Text section:
It is no small irony that so many of our liberties – as well much of
our popular culture – were born in inns and coffee houses, and without
them one wonders whether such legendary figures as Avo Uvezian would
thrive or even exist.

It was Edward Sahakian of the Davidoff shop in St James’s who told
me his story when I dropped in the other day.

A fellow Armenian born in Beirut in 1926, Uvezian has had a colourful
career and at 81 he is still going strong, "touring as a jazz pianist
and loving all the good things in life, food, wine -and he can still
charm the ladies", according to Sahakian.

Born into a family of classical performers, young Avo became a jazz
musician making his name as a pianist and band leader of the Lebanon
Boys. In 1947 he emigrated to the US and, after serving in the Korean
war, he settled in Puerto Rico.

Here he discovered his love for cigars and was soon experimenting
with different blends for his custom-made products, sharing them with
guests at his club. And so the Avo brand was established.

Work to do:
(a) Quote the passage on Avo Uvezian, starting with "A fellow Armenian" and going on through "according to Sahakian.".
(b) According to the passage on Avo Uvezian, where did he settle after serving in the Korean war?
The lines that come after this text have nothing to do with it.

Material provided:

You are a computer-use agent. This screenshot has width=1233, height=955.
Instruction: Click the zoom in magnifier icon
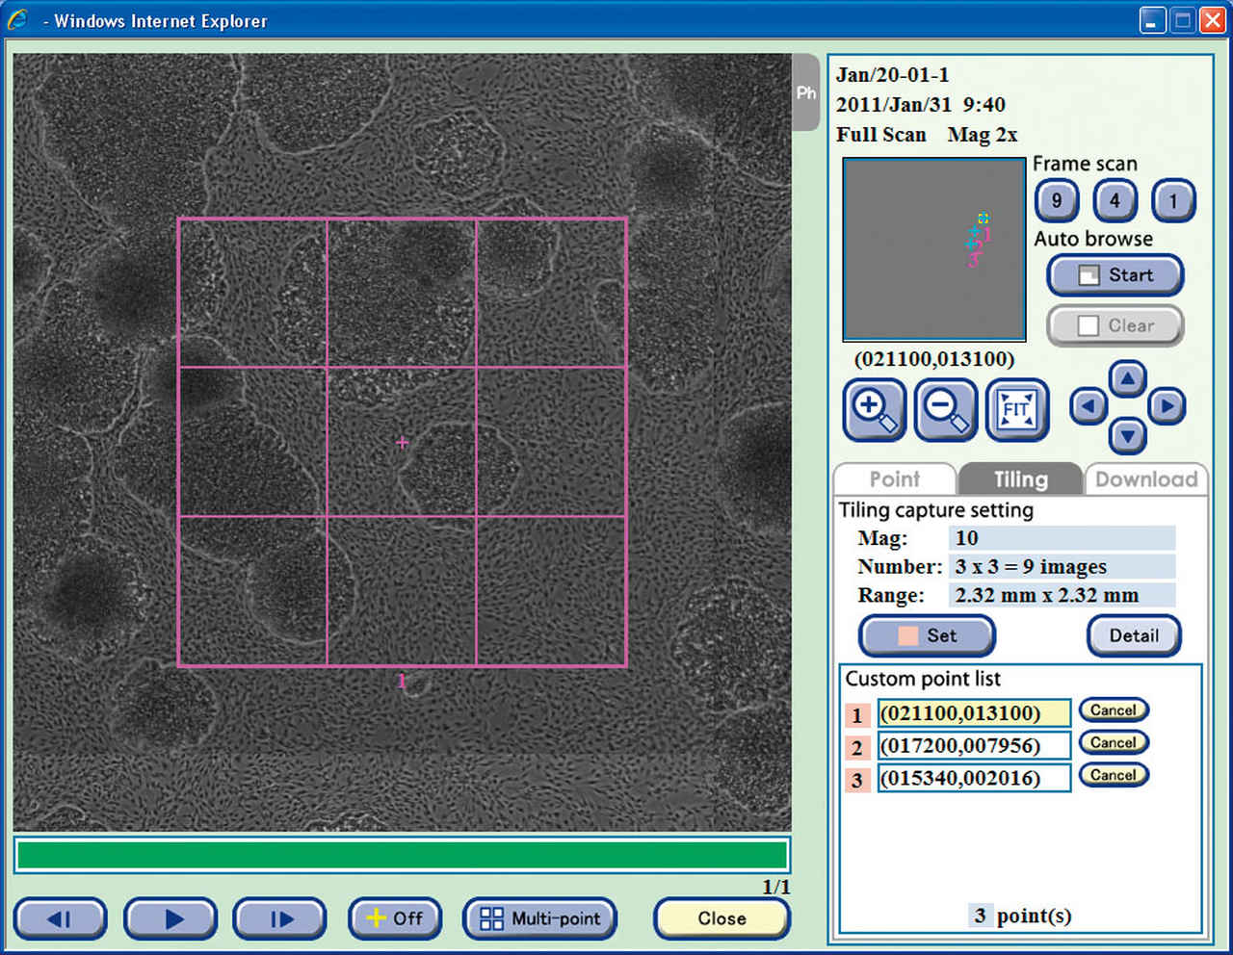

Outputs:
(a)
A fellow Armenian born in Beirut in 1926, Uvezian has had a colourful
career and at 81 he is still going strong, "touring as a jazz pianist
and loving all the good things in life, food, wine -and he can still
charm the ladies", according to Sahakian.

(b) Puerto Rico